Anne Frank, 5 de Julho de 1942 (três dias antes de se mudarem para o sótão)
Otto sabia que, uma vez que levasse suas filhas, mulher e mais alguns amigos para o sótão do escritório, as coisas não seriam fáceis. No entanto, em vista da sobrevivência, isso não parecia um problema tão grande. Assim, a família continuou morando ali por dois anos.
“Como os nossos fornecedores foram apanhados por causa dos cartões "negros" do racionamento e outras coisas no gênero, já não temos cartões e, portanto, nenhumas gorduras. A Miep e o Koophuis estão doentes, a Elli não pode sair para fazer as compras e, por consequência, a nossa disposição é desconsoladora e a comida também. (...) Acabaram-se as batatas fritas ao pequeno almoço (para substituir o pão). Agora comemos papinhas. A sra. van Daan tem medo de que morramos de fome e, felizmente, conseguiu arranjar um bocadinho de leite "negro". O nosso almoço: feijão de conserva de barrica! (...)Todo o quarto cheira a uma mistura de ameixas podres, desinfetante e ovos podres. Brrr! Só de pensar que tenho de comer aquilo, já fico enjoada. Ainda por cima as nossas batatas têm uma doença esquisita e de cada balde metade é atirada para o lixo. (...) Podes crer que não é fácil viver-se "mergulhado" no quarto ano de guerra. Quem nos dera que esta miséria acabasse!”
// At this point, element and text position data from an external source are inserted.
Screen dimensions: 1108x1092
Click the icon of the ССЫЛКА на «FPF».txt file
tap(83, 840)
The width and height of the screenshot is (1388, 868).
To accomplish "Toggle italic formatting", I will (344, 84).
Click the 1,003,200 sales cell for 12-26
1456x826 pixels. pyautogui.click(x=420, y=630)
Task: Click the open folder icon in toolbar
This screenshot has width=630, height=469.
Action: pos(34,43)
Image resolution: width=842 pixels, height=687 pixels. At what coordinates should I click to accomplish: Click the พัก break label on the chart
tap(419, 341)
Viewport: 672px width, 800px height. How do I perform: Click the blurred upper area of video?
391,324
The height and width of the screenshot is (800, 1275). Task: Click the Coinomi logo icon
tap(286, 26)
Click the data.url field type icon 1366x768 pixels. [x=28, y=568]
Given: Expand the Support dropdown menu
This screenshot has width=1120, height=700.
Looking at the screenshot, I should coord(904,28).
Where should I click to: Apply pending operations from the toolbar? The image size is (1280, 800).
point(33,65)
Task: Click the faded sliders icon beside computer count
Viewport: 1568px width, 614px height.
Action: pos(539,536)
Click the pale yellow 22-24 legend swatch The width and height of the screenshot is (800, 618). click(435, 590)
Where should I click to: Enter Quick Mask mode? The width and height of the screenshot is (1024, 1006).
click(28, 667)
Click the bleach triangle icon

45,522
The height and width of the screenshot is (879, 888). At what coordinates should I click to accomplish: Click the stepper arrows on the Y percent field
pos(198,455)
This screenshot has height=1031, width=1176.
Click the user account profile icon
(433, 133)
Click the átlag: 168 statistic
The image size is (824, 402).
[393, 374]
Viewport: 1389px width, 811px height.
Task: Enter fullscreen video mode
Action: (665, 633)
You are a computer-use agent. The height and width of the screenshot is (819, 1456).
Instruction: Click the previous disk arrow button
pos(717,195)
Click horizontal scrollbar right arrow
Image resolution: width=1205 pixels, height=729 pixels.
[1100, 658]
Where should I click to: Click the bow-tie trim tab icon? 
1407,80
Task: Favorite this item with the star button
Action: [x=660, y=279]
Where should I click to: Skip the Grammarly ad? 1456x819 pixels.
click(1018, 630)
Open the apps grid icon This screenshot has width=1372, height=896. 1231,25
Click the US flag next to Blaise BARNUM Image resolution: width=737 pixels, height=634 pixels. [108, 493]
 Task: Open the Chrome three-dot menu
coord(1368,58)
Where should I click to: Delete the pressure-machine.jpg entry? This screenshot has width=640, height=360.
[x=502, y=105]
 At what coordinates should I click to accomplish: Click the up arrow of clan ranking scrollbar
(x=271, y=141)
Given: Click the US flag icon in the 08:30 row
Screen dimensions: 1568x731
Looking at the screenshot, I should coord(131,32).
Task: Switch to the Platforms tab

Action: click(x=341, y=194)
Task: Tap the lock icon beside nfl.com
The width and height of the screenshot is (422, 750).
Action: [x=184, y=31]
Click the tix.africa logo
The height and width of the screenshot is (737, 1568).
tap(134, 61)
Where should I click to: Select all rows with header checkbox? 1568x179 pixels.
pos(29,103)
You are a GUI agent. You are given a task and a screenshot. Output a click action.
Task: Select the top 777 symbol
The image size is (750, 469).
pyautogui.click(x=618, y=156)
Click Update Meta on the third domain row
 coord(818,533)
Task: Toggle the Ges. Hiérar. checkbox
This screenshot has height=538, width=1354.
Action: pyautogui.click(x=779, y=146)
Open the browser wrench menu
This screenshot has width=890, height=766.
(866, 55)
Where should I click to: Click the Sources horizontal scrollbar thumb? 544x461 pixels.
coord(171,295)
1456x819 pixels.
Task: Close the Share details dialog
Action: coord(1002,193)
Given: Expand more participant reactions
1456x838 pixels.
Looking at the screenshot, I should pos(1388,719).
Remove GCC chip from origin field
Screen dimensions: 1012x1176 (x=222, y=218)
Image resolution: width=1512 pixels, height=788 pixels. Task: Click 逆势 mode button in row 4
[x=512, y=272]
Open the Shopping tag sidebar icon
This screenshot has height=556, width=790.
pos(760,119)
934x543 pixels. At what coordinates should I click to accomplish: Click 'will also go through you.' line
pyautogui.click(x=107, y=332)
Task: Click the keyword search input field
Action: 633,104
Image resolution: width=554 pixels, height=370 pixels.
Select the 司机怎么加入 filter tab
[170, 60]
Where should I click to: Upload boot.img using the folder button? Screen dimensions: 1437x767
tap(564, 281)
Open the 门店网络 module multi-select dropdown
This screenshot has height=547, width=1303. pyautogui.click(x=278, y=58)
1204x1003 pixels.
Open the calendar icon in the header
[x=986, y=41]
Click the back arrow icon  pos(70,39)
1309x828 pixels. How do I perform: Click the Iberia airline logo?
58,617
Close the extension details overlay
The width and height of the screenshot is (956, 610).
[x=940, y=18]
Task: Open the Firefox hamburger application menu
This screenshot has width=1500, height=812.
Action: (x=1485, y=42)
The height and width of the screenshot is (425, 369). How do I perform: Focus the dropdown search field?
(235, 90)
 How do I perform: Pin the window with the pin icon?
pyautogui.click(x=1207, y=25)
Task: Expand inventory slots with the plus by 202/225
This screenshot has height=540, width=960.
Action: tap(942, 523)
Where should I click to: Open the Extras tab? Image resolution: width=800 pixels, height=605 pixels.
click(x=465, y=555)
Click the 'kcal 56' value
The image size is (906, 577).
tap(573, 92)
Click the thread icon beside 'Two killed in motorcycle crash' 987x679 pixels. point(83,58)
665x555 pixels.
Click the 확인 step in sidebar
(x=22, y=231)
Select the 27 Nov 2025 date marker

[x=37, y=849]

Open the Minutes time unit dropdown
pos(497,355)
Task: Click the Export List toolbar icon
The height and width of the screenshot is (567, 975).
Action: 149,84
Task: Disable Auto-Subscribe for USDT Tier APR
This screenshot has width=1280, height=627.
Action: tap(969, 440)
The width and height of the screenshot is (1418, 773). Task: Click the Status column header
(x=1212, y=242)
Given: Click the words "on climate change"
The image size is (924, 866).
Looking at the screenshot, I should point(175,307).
Anne Frank, 19 de Março de 1944
Segundo Coffer (1972), quando em uma pessoa há dois ou mais incentivos simultâneos, portanto duas ou mais tendências de resposta ao mesmo tempo, há o conflito. Pode-se dizer que o conflito presente em cada um dos moradores do Anexo Secreto, nome que Anne deu ao sótão onde vivam escondidos, foi o conflito de evitação-evitação, um dos tipos básicos identificados por Lewin (1931) e Miller (1944). Nesse tipo de conflito, tem-se que escolher entre duas alternativas igualmente indesejáveis. Lewin (1931) diz que na maioria das vezes as pessoas escapam da situação na tentativa de resolvê-lo. Mas, se não é possível escapar, como no caso dos moradores do Anexo, a situação pode resultar em desconforto e tensão.